Iyon bilang, pagar-pagar ini sudah berdiri selama kurang lebih tiga bulan. Menurutnya, para pekerja pemasang pagar bukan berasal dari Kecamatan Kronjo, melainkan dari Desa Karang Serang, sebuah desa di Kecamatan Sukadiri, Kabupaten Tangerang.

Iyon mengaku sering melihat aktivitas pemasangan pagar saat ia mengantarkan para tamunya pergi mancing ke bagan-bagan yang terdapat di tengah laut. Kami memintanya untuk menceritakan secara detail proses pemasangan pagar.

“Diambil satu-satu [bambunya], tancepin. [Perahunya] enggak jalan, perahunya mati. Paling didorong [perahunya], pakai bambu. Tancepin aja dulu [bambunya], kira-kira berapa meter, terus pakai palang, tuh. [Ada] empat perahu [yang beroperasi]. Ada yang lima orang, ada enam orang [di dalam perahu itu]. Itu yang buat nancepin. Ada [perahu] yang khusus nancepin, yang [khusus] bawa bambu ada. Jadi, empat perahu, tuh,” tutur Iyon.

Kami bertanya, apakah ia dan warga setempat merasa terganggu dengan adanya pagar laut ini.

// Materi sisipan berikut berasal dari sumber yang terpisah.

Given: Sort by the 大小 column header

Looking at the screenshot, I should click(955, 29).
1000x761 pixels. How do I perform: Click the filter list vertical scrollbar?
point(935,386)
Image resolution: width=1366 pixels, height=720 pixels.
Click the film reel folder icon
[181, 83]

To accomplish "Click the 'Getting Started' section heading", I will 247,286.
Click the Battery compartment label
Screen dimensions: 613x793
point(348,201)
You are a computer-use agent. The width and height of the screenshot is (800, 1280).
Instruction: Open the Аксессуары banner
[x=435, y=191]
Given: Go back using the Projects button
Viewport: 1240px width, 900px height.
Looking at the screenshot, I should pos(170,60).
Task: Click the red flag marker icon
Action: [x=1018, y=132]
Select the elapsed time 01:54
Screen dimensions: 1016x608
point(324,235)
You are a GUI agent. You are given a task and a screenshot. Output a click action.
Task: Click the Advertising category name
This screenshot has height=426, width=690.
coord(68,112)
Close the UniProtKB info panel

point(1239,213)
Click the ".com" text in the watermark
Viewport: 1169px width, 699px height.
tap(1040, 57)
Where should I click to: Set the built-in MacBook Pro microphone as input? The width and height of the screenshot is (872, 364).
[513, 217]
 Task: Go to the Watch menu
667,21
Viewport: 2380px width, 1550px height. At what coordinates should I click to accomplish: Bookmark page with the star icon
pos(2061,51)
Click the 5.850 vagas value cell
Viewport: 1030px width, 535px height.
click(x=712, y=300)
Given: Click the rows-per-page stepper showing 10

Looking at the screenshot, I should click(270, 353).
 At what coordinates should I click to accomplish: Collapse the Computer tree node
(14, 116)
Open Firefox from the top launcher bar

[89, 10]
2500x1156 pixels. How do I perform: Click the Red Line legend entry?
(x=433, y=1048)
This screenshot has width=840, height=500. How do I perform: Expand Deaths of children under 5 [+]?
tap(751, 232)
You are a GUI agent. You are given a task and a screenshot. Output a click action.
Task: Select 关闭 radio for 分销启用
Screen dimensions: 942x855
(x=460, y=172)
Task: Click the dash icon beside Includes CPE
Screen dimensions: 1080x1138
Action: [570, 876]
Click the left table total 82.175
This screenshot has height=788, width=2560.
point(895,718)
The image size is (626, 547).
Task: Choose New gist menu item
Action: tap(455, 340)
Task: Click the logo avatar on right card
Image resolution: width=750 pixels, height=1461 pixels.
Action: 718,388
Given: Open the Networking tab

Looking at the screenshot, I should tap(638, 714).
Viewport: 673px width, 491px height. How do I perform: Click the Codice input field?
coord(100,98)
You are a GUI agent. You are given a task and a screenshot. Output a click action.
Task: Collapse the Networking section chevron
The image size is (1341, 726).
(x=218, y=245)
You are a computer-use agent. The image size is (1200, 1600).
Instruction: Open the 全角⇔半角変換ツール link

“Ya, terganggu-terganggu gimana, lah. Kalau urusan sama orang begini mah susah lah,” kata Iyon sambil terkekeh.

Warga Tak Bisa Berkutik

Sebelum meninggalkan kawasan Pulau Cangkir, kami sempat mampir menemui Haji Arifin (nama samaran), seorang tokoh masyarakat setempat. Kami meminta tanggapan Arifin soal pagar laut tersebut.

“Kalau warga sini sih, ya emang nanya sih, ya. Nanya, ini [pagar laut] buat apa sih? Buat apa kita juga kurang tahu. Karena kita juga belum ada informasi dari desa, kan? Katanya bangunan dulu buat reklamasi, tapi, yang keluarkan Agung Sedayu, ya kan?” kata Arifin.

Arifin mengaku, sekitar Agustus 2024 lalu, ada banyak truk pembawa bambu yang lalu-lalang di wilayahnya. Menurut penuturan Arifin, truk-truk itu masuk ke wilayah Pulau Cangkir sebanyak dua kali dalam satu pekan.

Arifin sempat memberhentikan truk-truk tersebut dan bertanya perihal izin kegiatan mereka. Akibatnya, aktivitas pemuatan bambu tersebut sempat terhenti selama satu pekan. Namun, setelahnya, truk-truk itu datang lagi. Kali ini, mereka menyebut sudah mengantongi izin.

Arifin masih menyatakan ketidaksetujuannya atas aktivitas pemuatan bambu di wilayahnya ini. Lalu, menurut penuturan Arifin, pihak dari pembawa bambu ini berkata kepada Arifin, “Langsung aja ngomong ke pusat.”

Kami bertanya, siapa “pusat” yang dimaksud?

“Agung Sedayu,” jawab Arifin.

Salah satu pihak yang paling terdampak dari adanya pagar laut ini tentu saja adalah para nelayan. Kami bertemu dengan Muhammad Ja’i, seorang nelayan yang merasa keberatan dengan adanya pagar laut ini. Ja’i bilang, keberadaan pagar ini dapat mengancam keselamatan para nelayan.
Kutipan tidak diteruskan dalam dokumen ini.